▶ [Your assignment]: Once every line below with "agent" has been counted, state the total and nothing else.

▶ [Task data]:
● ● ●

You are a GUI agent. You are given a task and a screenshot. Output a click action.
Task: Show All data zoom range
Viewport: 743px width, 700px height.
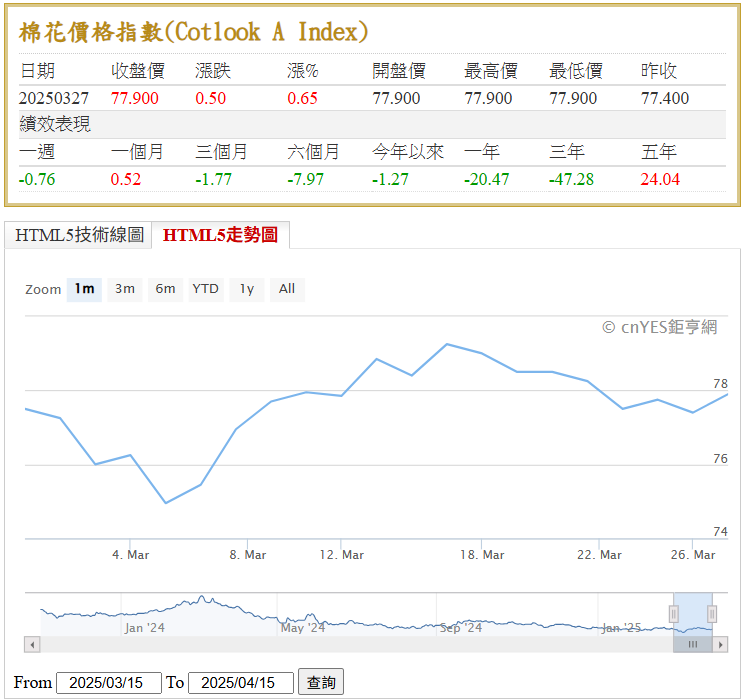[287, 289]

● ● ●

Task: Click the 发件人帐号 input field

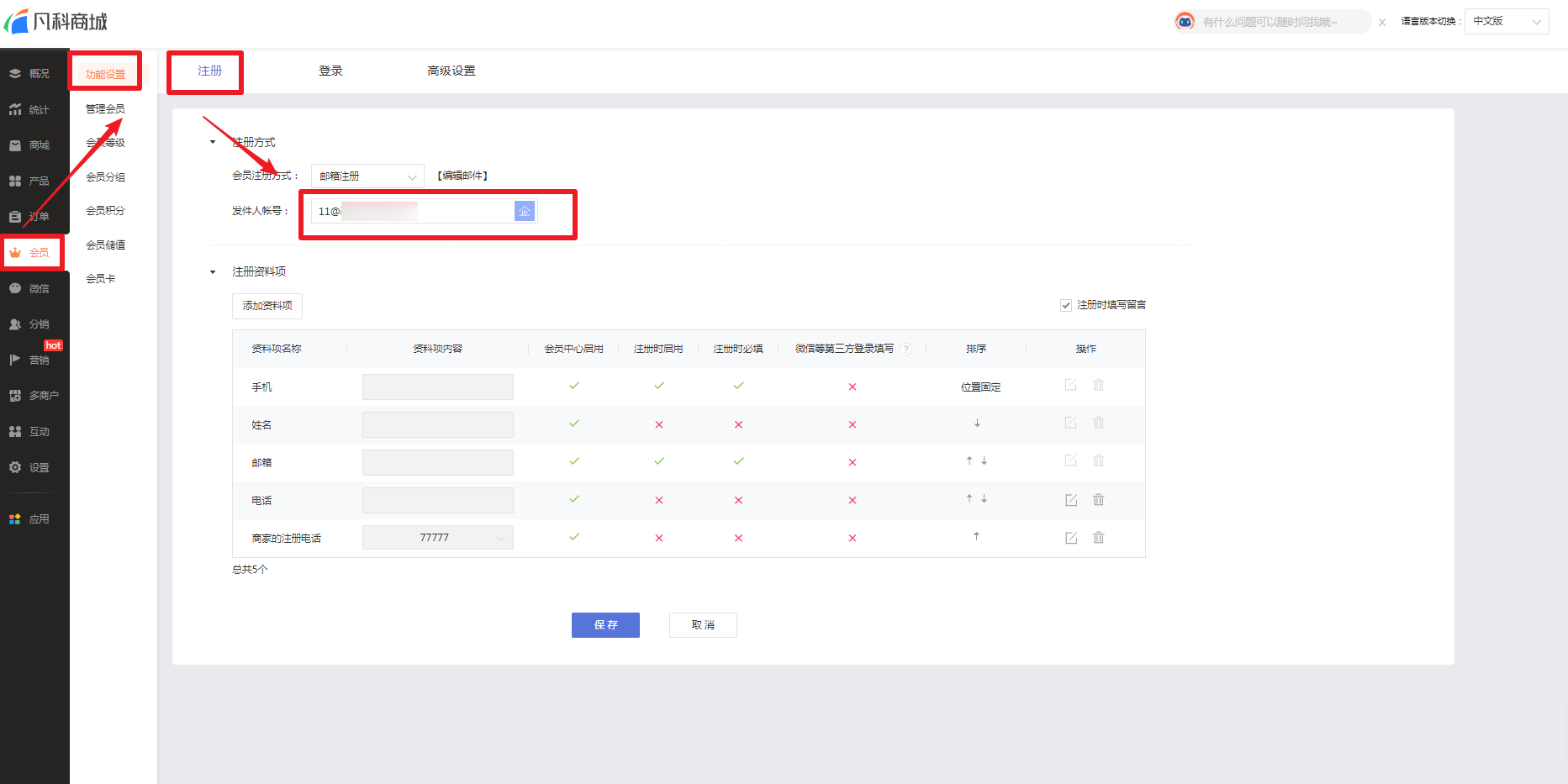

● ● ●

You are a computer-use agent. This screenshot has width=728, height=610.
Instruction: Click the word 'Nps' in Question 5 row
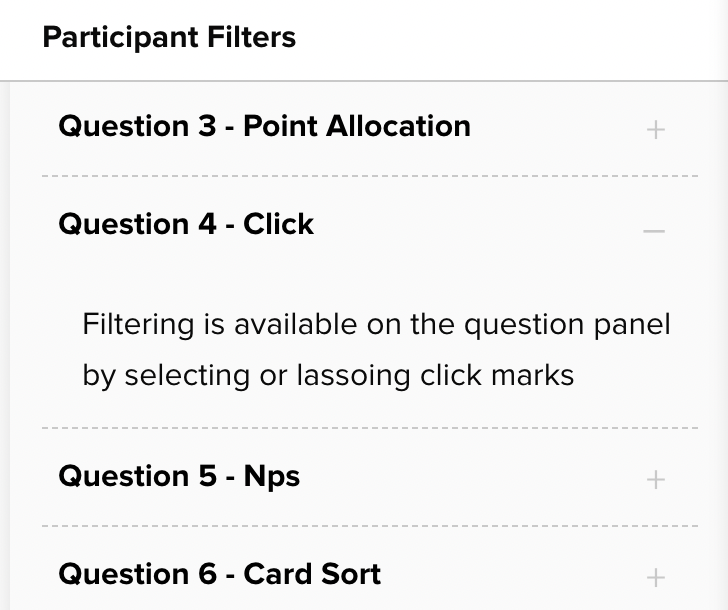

● ● ●

▶ [Reply]: 2